Los voceros y representantes de todas las arenas políticas suelen exhibirse preocupados y furiosos ante cada actualización de la exorbitante cifra de hambrientos en el mundo. Parecería ser algo que sensibiliza intensamente a todos por igual. En esto, supuestamente, no habría ideología. Cuando se presentan las usuales imágenes de escuálidos niños africanos no hay discusión […]
Los voceros y representantes de todas las arenas políticas suelen exhibirse preocupados y furiosos ante cada actualización de la exorbitante cifra de hambrientos en el mundo. Parecería ser algo que sensibiliza intensamente a todos por igual. En esto, supuestamente, no habría ideología. Cuando se presentan las usuales imágenes de escuálidos niños africanos no hay discusión que valga porque se reconoce unánimemente al hambre como algo injusto.

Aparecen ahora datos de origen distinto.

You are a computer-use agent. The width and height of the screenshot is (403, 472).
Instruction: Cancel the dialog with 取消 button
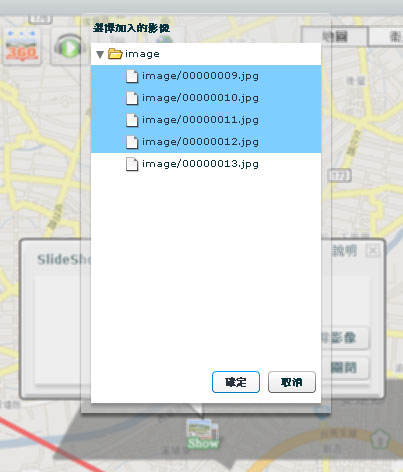[292, 382]
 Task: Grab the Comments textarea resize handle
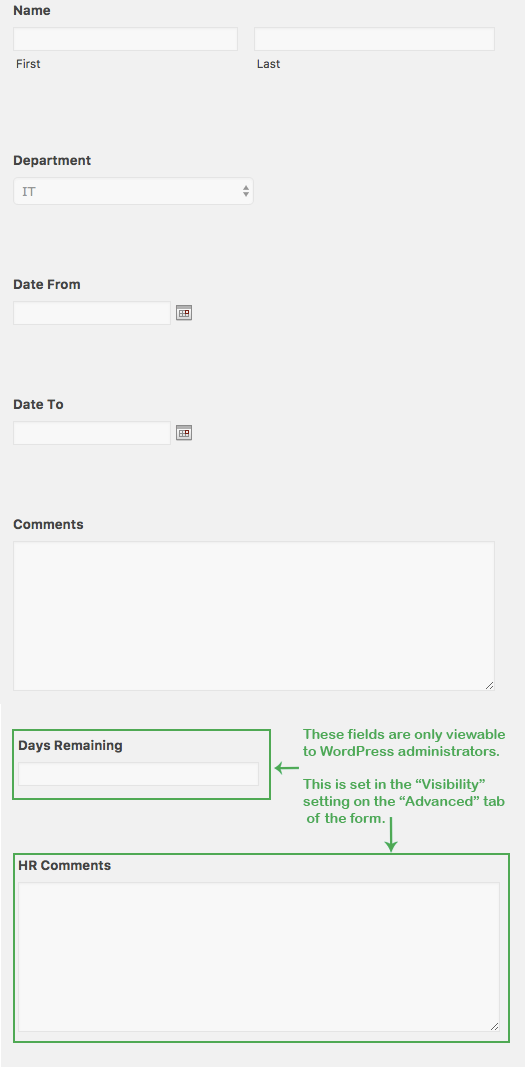coord(489,685)
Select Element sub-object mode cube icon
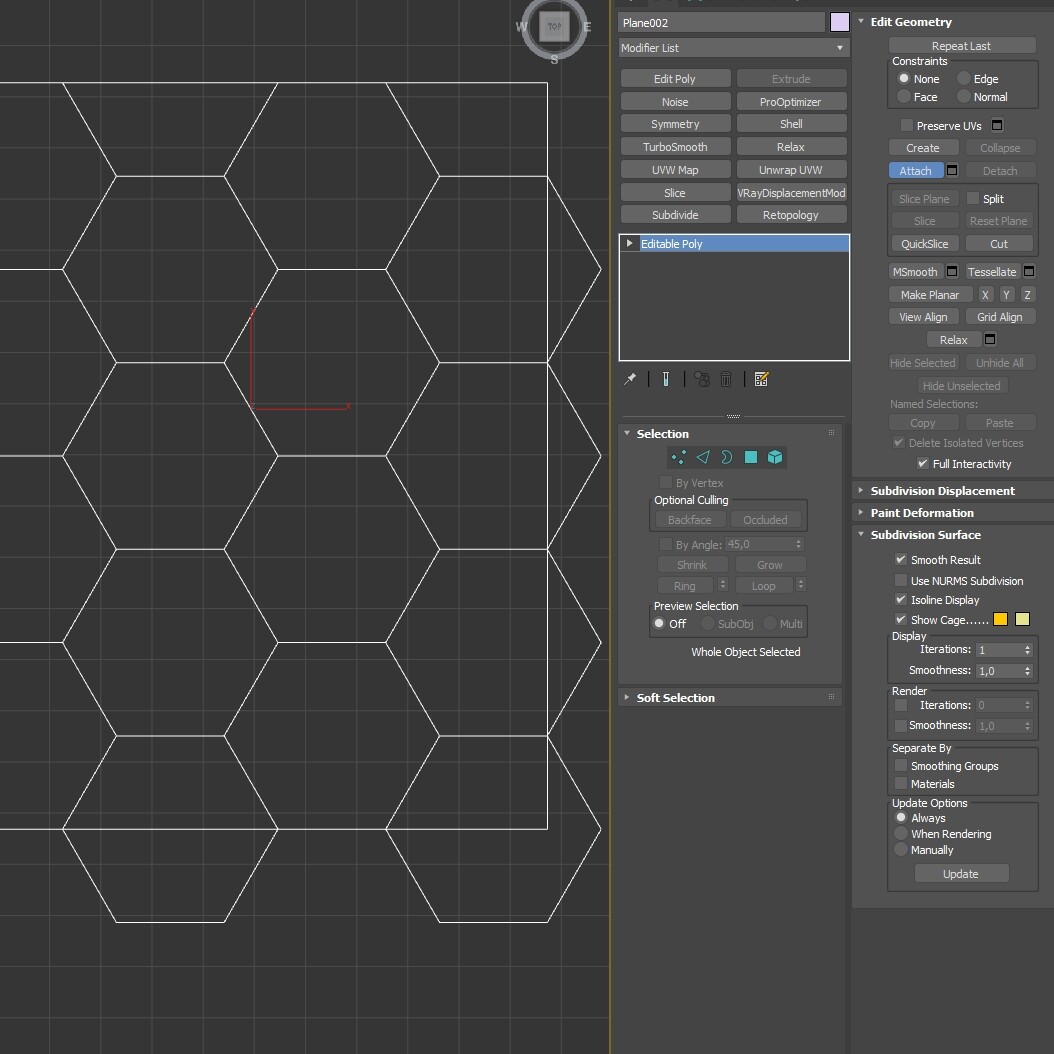 coord(775,457)
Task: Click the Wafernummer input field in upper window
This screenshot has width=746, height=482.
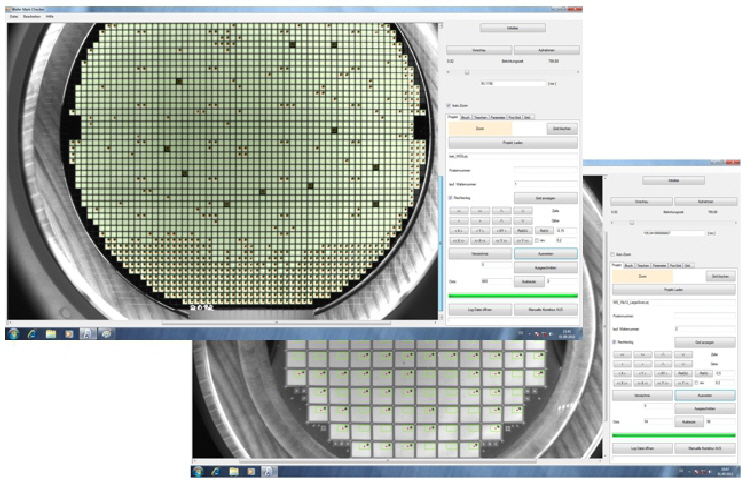Action: (545, 183)
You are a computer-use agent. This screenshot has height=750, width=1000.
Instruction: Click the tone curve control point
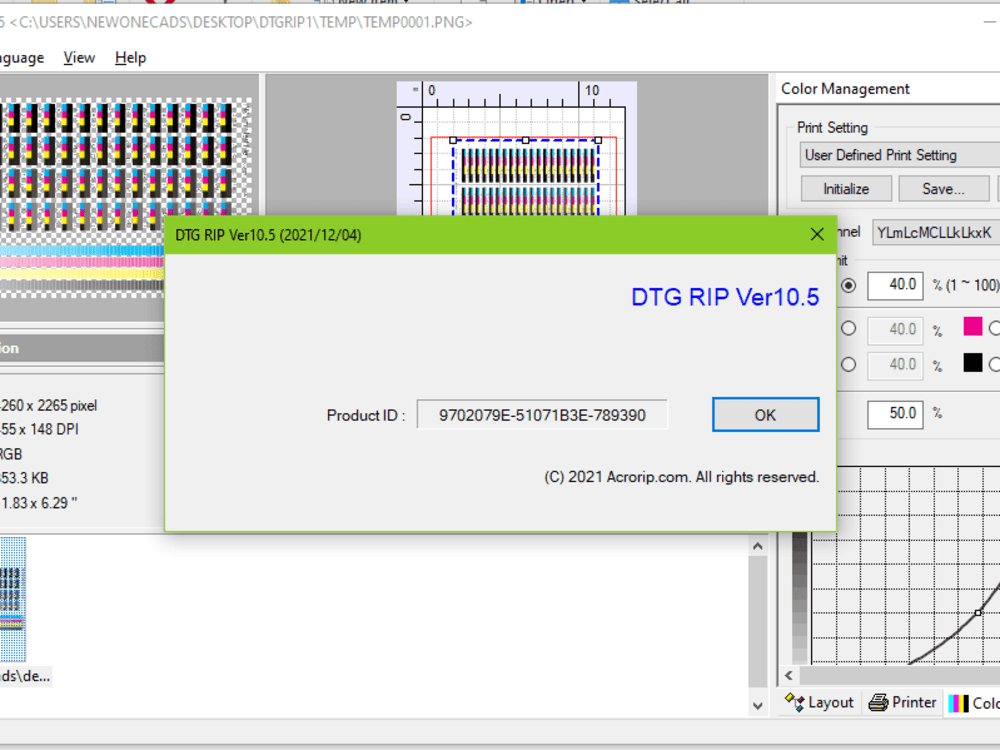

El análisis de las causas, como suele suceder en toda problemática social, generalmente se omite o peor aún se esbozan abstracciones que no aportan ni explican nada al respecto. Lo más importante, dicen los afligidos y expertos «analistas», es coordinar esfuerzos en incrementar la donación de alimentos a los países más pobres. Lamentablemente, dichos esfuerzos distan mucho de ser suficientes para paliar una problemática estructural y profunda como es el hambre. Excepto el caso de algunos países como Cabo Verde o Liberia, la ayuda alimentaria representa siempre menos del 10 y hasta del 5% del consumo total de alimentos de cada uno de los países que la reciben.
Los datos de la FAO revelan un hecho lo suficientemente absurdo e injusto como para descartar de plano y decidir cambiar todo el sistema económico y social por el cual distribuimos nuestros recursos: desde hace ya 50 años, mientras la humanidad produce suficiente alimento como para nutrir a todo el planeta, al menos 35.000 personas mueren cada día por deficiencias nutricionales (Organización Mundial de la Salud, Diciembre 2004).
Desde el año 1961 la producción per cápita de alimentos disponibles para el consumo humano(1) puede satisfacer las necesidades de toda la población mundial (2200 calorías por persona por día), pero no lo hace. Sucede que mientras la producción aumenta vertiginosamente también lo hacen la exclusión y la desigualdad. Bourguignon y Morrison (2002) calcularon que la desigualdad mundial medida por el índice GINI se incrementó notablemente en los últimos 200 años, pasando de 0,50 en 1820, 0,61 en 1910, 0,64 en 1950 y 0,657 en 1998. Eso explica el escaso aporte del aumento de la producción per cápita de alimentos a la disminución de las tasas de desnutrición. A este ritmo y en el mejor de los escenarios imaginables, suponiendo que la tasa de crecimiento de la productividad se mantendrá constante y no habrá limitaciones en cuanto al uso de la tierra (lo que implica suponer que durante el siglo XXI tendremos sucesivas revoluciones verdes), sería necesario esperar más de 75 años hasta que la humanidad produzca 3440 calorías por persona por día y así, teóricamente, en el contexto de esa extrema abundancia, el «derrame» por fin llegaría y se podría terminar con el hambre en el mundo.
Mientras tanto, lo que verdaderamente ocurre es que lo que no comen algunos necesariamente debe ser consumido por otros. Para colocar el alimento excedente, el sistema necesita pervertir los hábitos nutricionales y es con ese objetivo que la industria alimenticia gasta alrededor de 40.000 millones de dólares en publicidad cada año. Eso es 500 veces más que la cantidad que todos los Estados juntos gastan en promover programas para convencer a la población de que siga una dieta sana. (2). El resultado es que gran parte del aumento de la producción que se registra desde hace décadas incrementa enormemente los niveles de obesidad y sobrepeso dejando magros resultados en la reducción de la desnutrición.
En la actualidad cerca de 1600 millones de personas tienen sobrepeso y 400 millones son obesas, y el futuro que la Organización Mundial de la Salud proyecta para el año 2015 es todavía más alarmante: 2300 millones de adultos tendrán sobrepeso y 700 millones serán obesos.
Los crecientes problemas de sobrepeso y obesidad que se registran a escala planetaria no son otra cosa que el remedio perfecto que el sistema de mercado aplica a la persistente contradicción entre la sobreproducción y el subconsumo de alimentos. Es algo violentamente injusto, pero maximiza ganancias.
1-Se define como: producción + importaciones netas – pérdidas post cosecha – usos no alimentarios +- variación de existencias.